━━ Records provided

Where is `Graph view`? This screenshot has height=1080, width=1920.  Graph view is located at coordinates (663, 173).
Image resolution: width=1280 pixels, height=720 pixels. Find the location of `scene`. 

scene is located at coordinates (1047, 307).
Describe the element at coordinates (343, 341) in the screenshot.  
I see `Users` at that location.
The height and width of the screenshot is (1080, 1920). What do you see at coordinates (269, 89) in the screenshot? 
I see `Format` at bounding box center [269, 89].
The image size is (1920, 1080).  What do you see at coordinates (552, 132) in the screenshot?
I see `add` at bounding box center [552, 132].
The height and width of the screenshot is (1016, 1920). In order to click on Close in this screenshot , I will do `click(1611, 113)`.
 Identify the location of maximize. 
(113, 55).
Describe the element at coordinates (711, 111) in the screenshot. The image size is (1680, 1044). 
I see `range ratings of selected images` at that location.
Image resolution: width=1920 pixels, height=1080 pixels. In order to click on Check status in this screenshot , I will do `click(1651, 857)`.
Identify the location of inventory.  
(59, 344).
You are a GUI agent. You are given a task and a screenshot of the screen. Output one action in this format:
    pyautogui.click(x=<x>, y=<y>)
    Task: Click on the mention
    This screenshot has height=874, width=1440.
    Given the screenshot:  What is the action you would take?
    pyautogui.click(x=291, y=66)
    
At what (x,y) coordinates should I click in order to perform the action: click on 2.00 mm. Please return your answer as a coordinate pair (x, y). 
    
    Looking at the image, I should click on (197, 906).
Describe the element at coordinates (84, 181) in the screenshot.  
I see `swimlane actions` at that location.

━━━━

Task instructions: Could you pull out the lines of the material from the line containing "The height and width of the screenshot is (1016, 1920)." through the final line, both included, and reproduce them verbatim?

Task solution:
The height and width of the screenshot is (1016, 1920). In order to click on Close in this screenshot , I will do `click(1611, 113)`.
 Identify the location of maximize. 
(113, 55).
Describe the element at coordinates (711, 111) in the screenshot. The image size is (1680, 1044). 
I see `range ratings of selected images` at that location.
Image resolution: width=1920 pixels, height=1080 pixels. In order to click on Check status in this screenshot , I will do `click(1651, 857)`.
Identify the location of inventory.  
(59, 344).
You are a GUI agent. You are given a task and a screenshot of the screen. Output one action in this format:
    pyautogui.click(x=<x>, y=<y>)
    Task: Click on the mention
    This screenshot has height=874, width=1440.
    Given the screenshot:  What is the action you would take?
    pyautogui.click(x=291, y=66)
    
At what (x,y) coordinates should I click in order to perform the action: click on 2.00 mm. Please return your answer as a coordinate pair (x, y). 
    
    Looking at the image, I should click on (197, 906).
Describe the element at coordinates (84, 181) in the screenshot.  
I see `swimlane actions` at that location.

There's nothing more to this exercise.